Finish this sentence: “Past performance is…”
“…random.”
Not what you were expecting? Most folks would have finished the sentence “…not an indicator of future outcomes.” Or something similar.
It’s interesting to note that nearly every investor has been so brainwashed to this statement that they don’t reall
y ”hear” it anymore. It’s in one ear and out the other and despite the warning, most investors and advisers demonstrate their conviction that the past performance of a mutual fund DOES matter by continuing to construct financial plans, asset allocation targets and efficient frontiers around the practice of analyzing the past to predict the future.
Actually, past performance may say something about the future of a mutual fund, but not in the way one would expect. A recent Standard & Poor’s research paper titled, “Does Past Performance Matter?” points out that the bottom quartile of mutual funds by performance are consistently the most likely to go out of business, be shut down, or be bought up and merged. Logically, I can understand this. Since investors continue to focus on past performance when a fund performs poorly they are more likely to extract their money from that fund. When a fund’s outflows drain it to a certain point, it is no longer profitable to keep running the fund. Close it, sell it, merge it.
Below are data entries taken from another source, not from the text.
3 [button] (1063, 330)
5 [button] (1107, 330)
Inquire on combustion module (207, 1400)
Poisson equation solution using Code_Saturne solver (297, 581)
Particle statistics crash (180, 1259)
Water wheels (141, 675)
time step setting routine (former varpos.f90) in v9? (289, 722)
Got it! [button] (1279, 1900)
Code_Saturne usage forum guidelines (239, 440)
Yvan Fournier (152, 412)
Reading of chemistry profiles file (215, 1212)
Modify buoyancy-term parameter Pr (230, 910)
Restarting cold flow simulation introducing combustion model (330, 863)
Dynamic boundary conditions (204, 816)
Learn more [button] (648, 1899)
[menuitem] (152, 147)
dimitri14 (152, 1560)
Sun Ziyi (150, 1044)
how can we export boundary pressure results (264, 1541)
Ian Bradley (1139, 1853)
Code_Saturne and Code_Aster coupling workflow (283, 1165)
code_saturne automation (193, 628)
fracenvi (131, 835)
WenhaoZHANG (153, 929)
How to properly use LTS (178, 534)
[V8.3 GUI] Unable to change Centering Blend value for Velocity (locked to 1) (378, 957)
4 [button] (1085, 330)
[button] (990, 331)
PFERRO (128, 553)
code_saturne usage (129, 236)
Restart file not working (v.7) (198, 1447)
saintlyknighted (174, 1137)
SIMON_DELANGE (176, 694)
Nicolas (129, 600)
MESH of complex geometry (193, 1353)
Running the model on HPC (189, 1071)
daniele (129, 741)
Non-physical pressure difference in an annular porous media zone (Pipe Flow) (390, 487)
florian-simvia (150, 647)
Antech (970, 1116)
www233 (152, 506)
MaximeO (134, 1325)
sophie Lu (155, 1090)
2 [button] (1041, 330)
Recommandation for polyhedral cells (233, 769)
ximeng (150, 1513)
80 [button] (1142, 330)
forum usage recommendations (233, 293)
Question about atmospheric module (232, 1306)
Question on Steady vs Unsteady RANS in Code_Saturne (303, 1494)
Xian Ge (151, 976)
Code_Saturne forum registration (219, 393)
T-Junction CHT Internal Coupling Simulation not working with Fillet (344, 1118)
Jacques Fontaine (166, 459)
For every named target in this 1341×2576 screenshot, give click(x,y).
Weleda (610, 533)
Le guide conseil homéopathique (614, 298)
What about the best of the rest? Here are some facts from S&P’s recent report:
- 1.7% of large-cap funds, 2.2% of mid-cap funds, and 4.6% of small-cap funds maintained a top-half ranking over five consecutive 12-month periods. Random expectations would suggest a rate of 6.25%.
- 18.5% of large-cap funds with a top quartile ranking over the five years ending March 2005 maintained a top quartile ranking over the next five years. Only 12.7% of mid-cap funds and 25.0% of small-cap funds maintained a top quartile performance over the same period. Random expectations would suggest a repeat rate of 25%.
The report looks at a number of different time frames and durations and IN EVERY EXAMPLE one would have achieved better investment results by randomly selecting a mutual fund.
If you turn this analysis around, the conclusion is that selecting a mutual fund to invest in by researching and ranking historical returns will actually encourage a less successful investment experience going forward than simply throwing a dart.
We’ve always avoided mutual funds for our clients because of the costs of them, now we have another reason.